*WORK INSTRUCTIONS*
Beginning with the line that contains "You are a GUI", print each line to the end of the data exactly. Omit the pictures.

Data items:
——————————
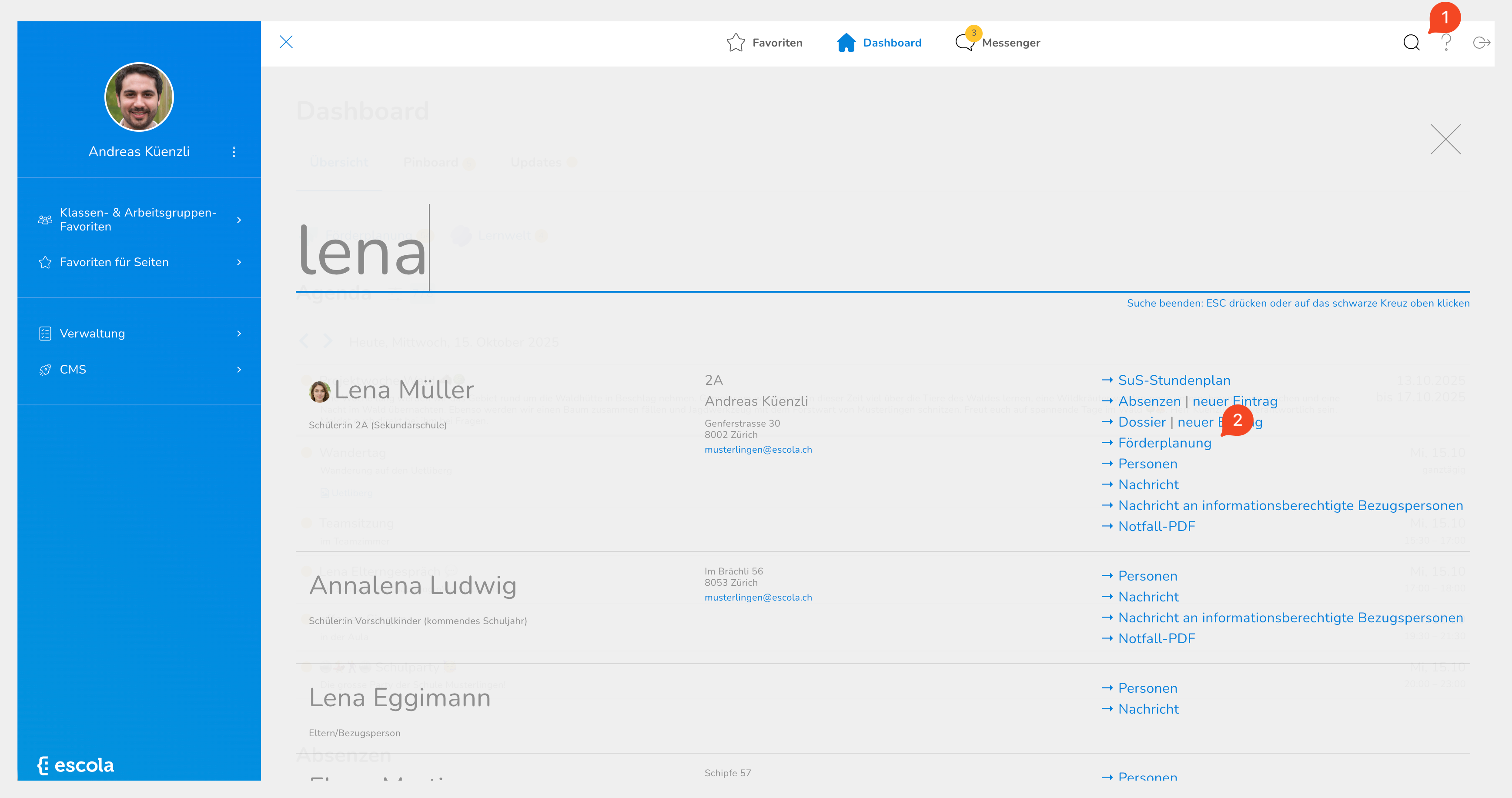
Task: Click the Dashboard home icon
Action: (x=846, y=43)
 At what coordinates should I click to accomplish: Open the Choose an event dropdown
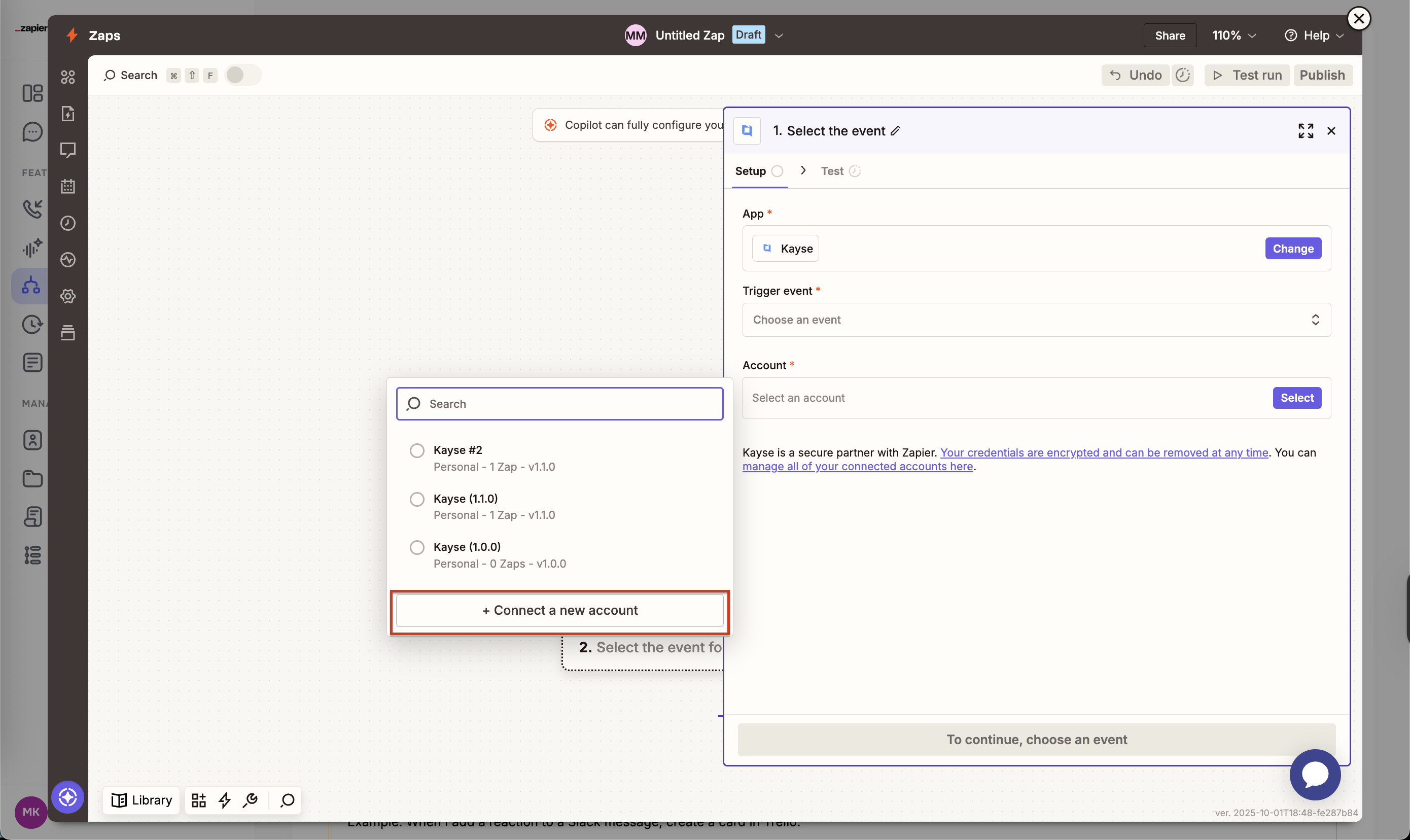(x=1036, y=320)
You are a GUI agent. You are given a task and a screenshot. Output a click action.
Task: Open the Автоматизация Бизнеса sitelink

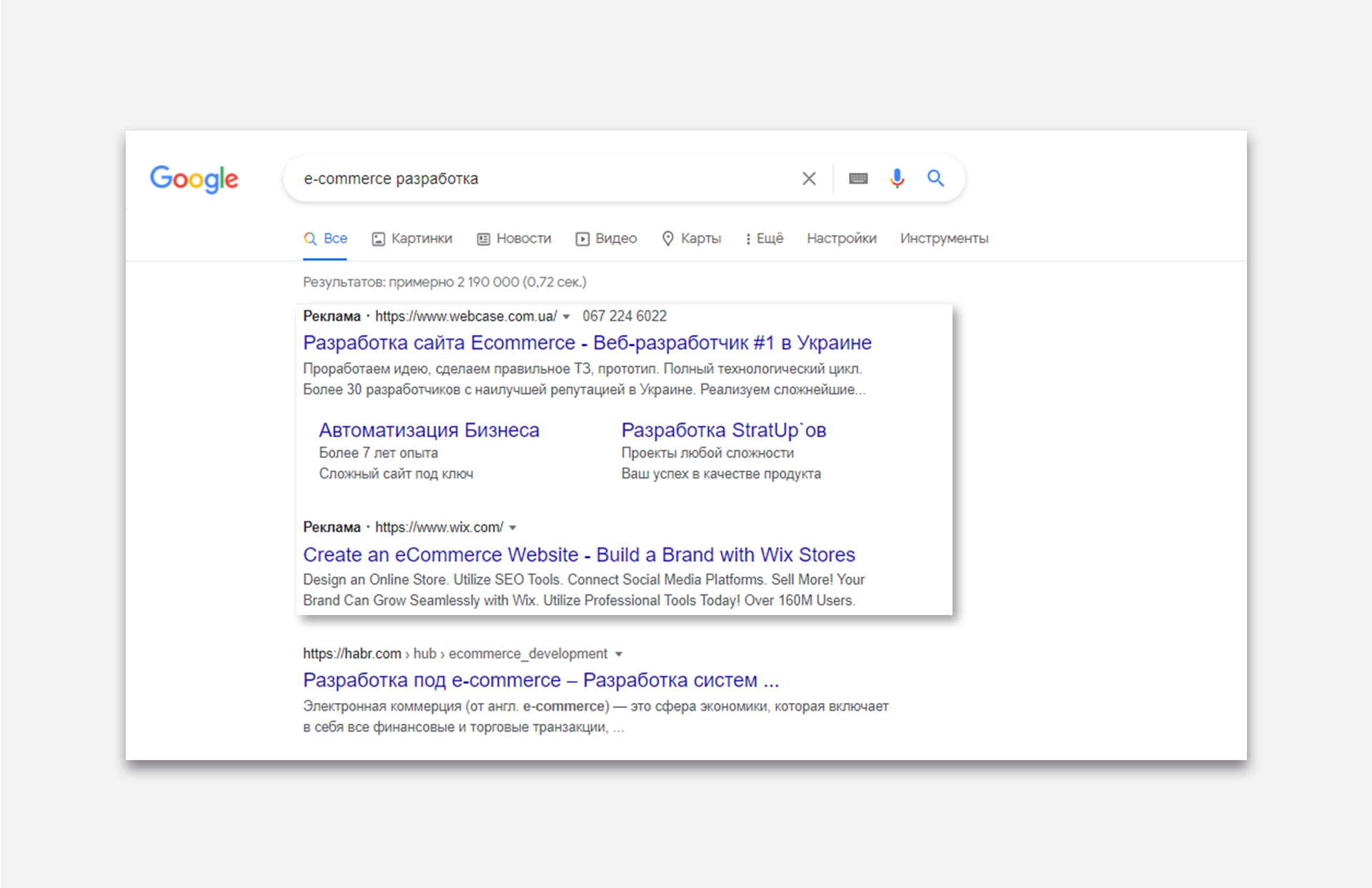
——————————
*YOUR SOLUTION*
You are a GUI agent. You are given a task and a screenshot. Output a click action.
Task: Open the Автоматизация Бизнеса sitelink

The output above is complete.